I think if you’re here for two weeks you’d go to the north, the central and the south so you’d get to see all sections of the country, and then you’d go to Cocos Island. It’s take a day and a half to get there but once you’re there, it’s a pristine Jurassic Park-style island not unlike the Galapagos. I think the logistics to get there is a little easier than the Galapagos. From there, you’d figure out if you’re going back down the Canal or keep going to the Pacific.
What’s the reaction been from the charter market and how will Costa Rica fit into the ‘coconut milk run’?
There’s a been a lot of interest. Everyone wants to be at the very first official licensed charter in Costa Rica. I do think we’ll become part of this new Pacific Travel Network. I think that there is a Pacific destination itinerary that’s going to emerge. I think Panama is in it because of the Canal. Costa Rica is now in it. If you were to go north, I think Mexico is in it and maybe Vancouver and Alaska. If you were to go south, maybe Peru and Chile, and if going to go west in the Pacific then you’re going to go to Tahiti and the French Polynesian islands.

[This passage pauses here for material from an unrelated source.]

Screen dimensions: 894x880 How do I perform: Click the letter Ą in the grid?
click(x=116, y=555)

Future Crocodile Bay Marina.
Why has the new marina law taken so long to pass?
Costa Rica is a wonderful, beautiful country but it’s very slow to change. It took a while to get here and I think the pandemic helped. We have Spanish phrase, ‘no hay mal que por bien no venga’, which simply translates to ‘there’s nothing bad that ever happens that doesn’t bring something good with it.’ I think we’re going to look back at the pandemic and realise it was one of those moments that helped to transform Costa Rica’s marine industry. It forced the country to reflect on that we need to do to grow a new segment of tourism, and we had the opportunity to do that with the new marina law.

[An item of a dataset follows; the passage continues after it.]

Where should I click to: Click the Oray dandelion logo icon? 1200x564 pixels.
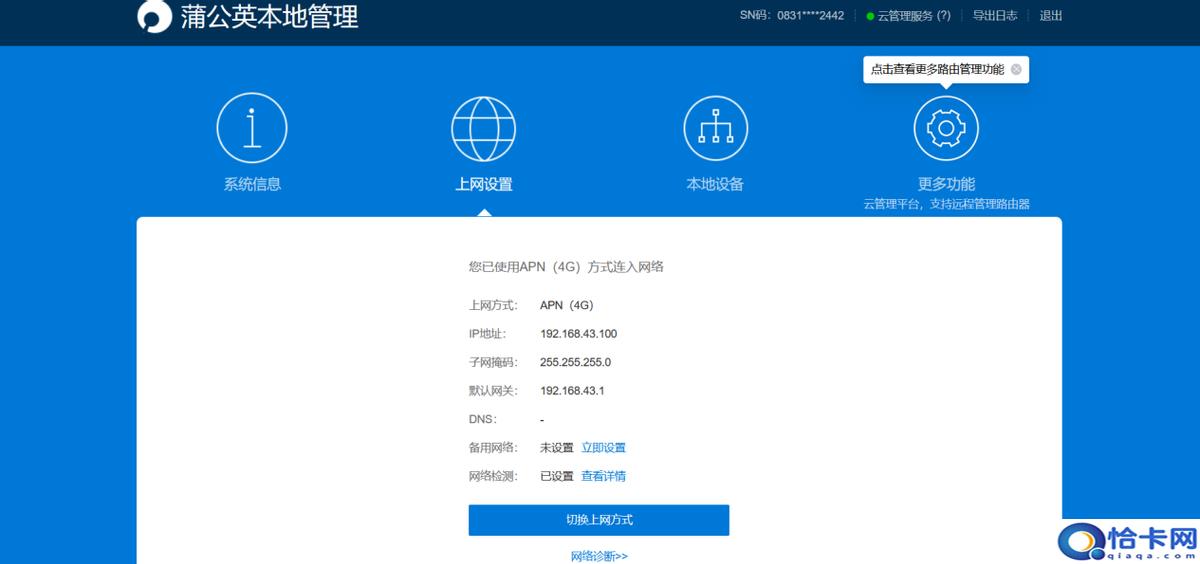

What are the law’s primary benefits?
There are three aspects that are important to understand. The first person it helps is the private boater – the owners who owns his own vessel and wants to come to the country and explore with his own boat. Before this law, you were allowed only 90 days on your boat, and then you had to get your boat out of the country for 90 days before you could come back. It was ridiculous, particularly as our fishing and tournament seasons are five months. To bring your boat to a foreign country on the Pacific side of the Panama Canal and then to be told you’ve got to get out of here when you’re a wonderful paying customer wasn’t the right attitude. The law now gives you temporary import status, six months from the time you get here, which doubles the time. It’s then renewable up to three times, up to two years.

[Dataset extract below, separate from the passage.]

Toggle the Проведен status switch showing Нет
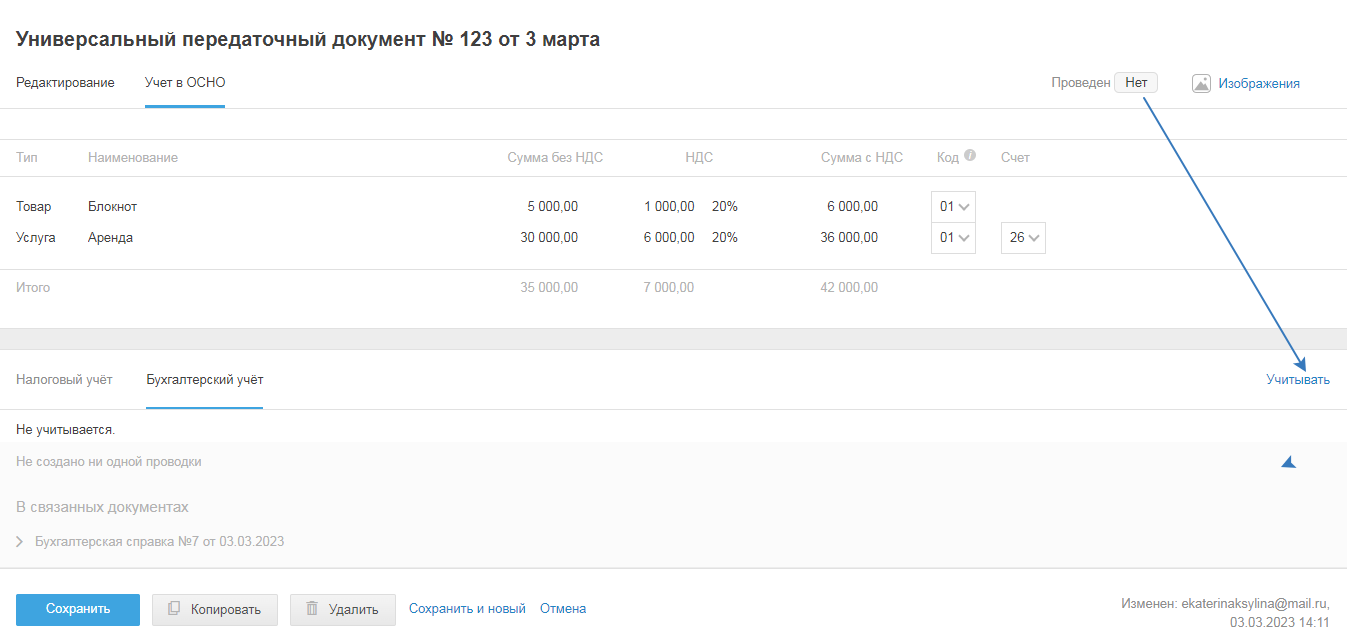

Another part of the law opens up the country to chartering. Before the law, if you didn’t have a Costa Rica flag on your boat, you couldn’t do any type of lucrative activity in Costa Rica, including chartering. You can now take a 24m and above charter, get a chartering license from the tourism board of Costa Rica and charter your vessel. The vessel cannot be used for fishing activities, however, to avoid disrupting the local fishing industry.
The third aspect of the law is what it did for marinas like ours. They extended our concession period – we previously had a 35-year concession, now we have a 40-year extension, and our renewal periods are now 20 years instead of 15 years. So, as an owner there’s more incentive for me to build the new phase or build a hotel. I love the law for that reason. It helps marinas, it helps luxury charters, and it helps visiting boats and private owners.
President Carlos Alvarado Quesada of Costa Rica signs the Act for the Impulse of Maritime Docks and Coastal Development
What’s the expected economic impact for the country?
The reform will have huge economic benefits. When these guests, who are spending from $250,000 to $1m a week chartering a yacht, come to Costa Rica, they’re eating at the best restaurants, visiting the spas, buying provisions, hiring help – they have a big impact on the community. And it’s not just about the owners or guests. When the yacht’s in town, the crew will be heading out into town, booking the canopy tours and doing expeditions. Everyone benefits.